Ingredients• 2 small racks baby back ribs • salt, to taste • pepper, to taste • 1 tablespoon vegetable oil • 3 tablespoons ancho chili powder • 2/3 cup teriyaki-style BBQ sauce, divided • 1/3 cup apple cider vinegar • 1 tablespoon fresh ginger, minced • 2 garlic cloves, minced • 1/3 cup pineapple preserves • 1/4 cup ketchup • 2 green onions, sliced
Season the ribs with salt and pepper.
Rub the ribs with the vegetable oil.
Sprinkle the ribs with the ancho chili powder.
Add 1/3 cup of the BBQ sauce, the apple cider vinegar, ginger, and garlic to a 6-quart or larger slow cooker, stirring to mix.

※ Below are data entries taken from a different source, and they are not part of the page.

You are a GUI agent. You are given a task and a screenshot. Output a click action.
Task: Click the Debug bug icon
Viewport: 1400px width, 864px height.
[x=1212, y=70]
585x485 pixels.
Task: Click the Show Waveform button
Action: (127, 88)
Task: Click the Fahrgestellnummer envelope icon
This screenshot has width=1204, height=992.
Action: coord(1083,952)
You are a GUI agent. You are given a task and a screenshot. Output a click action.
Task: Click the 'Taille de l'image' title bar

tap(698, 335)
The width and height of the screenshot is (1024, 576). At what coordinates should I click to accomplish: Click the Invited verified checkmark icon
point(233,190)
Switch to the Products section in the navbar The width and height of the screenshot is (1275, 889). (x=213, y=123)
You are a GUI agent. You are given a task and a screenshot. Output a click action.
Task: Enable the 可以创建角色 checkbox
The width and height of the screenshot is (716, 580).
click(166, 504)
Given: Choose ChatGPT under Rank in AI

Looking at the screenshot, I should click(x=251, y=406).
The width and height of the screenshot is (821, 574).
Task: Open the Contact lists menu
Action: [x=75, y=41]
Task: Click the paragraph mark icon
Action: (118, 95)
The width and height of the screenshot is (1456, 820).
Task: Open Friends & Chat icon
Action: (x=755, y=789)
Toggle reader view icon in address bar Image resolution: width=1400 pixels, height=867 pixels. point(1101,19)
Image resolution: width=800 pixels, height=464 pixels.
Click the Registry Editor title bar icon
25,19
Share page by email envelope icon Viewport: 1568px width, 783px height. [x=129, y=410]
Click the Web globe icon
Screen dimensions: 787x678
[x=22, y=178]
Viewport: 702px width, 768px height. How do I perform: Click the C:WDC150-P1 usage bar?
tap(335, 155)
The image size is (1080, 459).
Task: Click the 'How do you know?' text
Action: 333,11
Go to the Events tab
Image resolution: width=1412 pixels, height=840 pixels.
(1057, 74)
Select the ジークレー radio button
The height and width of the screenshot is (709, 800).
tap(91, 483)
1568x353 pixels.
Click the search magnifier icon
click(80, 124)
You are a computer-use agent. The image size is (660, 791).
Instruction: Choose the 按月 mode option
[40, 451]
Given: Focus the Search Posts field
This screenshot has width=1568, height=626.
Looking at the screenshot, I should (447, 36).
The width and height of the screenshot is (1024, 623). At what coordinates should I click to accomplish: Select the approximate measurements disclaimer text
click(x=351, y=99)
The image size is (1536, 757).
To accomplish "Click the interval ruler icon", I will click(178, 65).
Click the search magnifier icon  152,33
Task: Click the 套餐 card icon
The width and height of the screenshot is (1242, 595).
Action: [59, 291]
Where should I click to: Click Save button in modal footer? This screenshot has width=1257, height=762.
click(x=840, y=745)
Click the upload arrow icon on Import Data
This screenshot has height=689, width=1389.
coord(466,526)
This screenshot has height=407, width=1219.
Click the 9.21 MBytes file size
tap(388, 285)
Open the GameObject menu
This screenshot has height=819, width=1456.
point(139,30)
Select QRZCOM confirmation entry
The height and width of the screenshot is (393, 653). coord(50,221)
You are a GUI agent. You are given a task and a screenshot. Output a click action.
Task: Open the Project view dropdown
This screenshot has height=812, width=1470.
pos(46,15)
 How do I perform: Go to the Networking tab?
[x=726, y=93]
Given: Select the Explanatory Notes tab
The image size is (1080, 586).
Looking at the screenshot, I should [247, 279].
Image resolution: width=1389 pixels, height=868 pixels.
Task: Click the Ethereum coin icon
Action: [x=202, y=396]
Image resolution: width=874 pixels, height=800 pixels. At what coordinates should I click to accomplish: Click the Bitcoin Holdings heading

Add the ribs to the slow cooker, turning them to coat them in the sauce.
Cover and cook on low for 7-8 hours.
Preheat the broiler.
In a small bowl, whisk together the remaining 1/3 cup of the BBQ sauce, the pineapple preserves, and the ketchup.
Whisk in 1/4 cup of the cooking liquid from the slow cooker.
Remove the ribs from the slow cooker, placing them bone side down on a baking sheet lined with aluminum foil.
Brush the tops of the ribs with the pineapple preserves mixture.
Broil the ribs for 3-5 minutes.
Sprinkle the ribs with the green onions.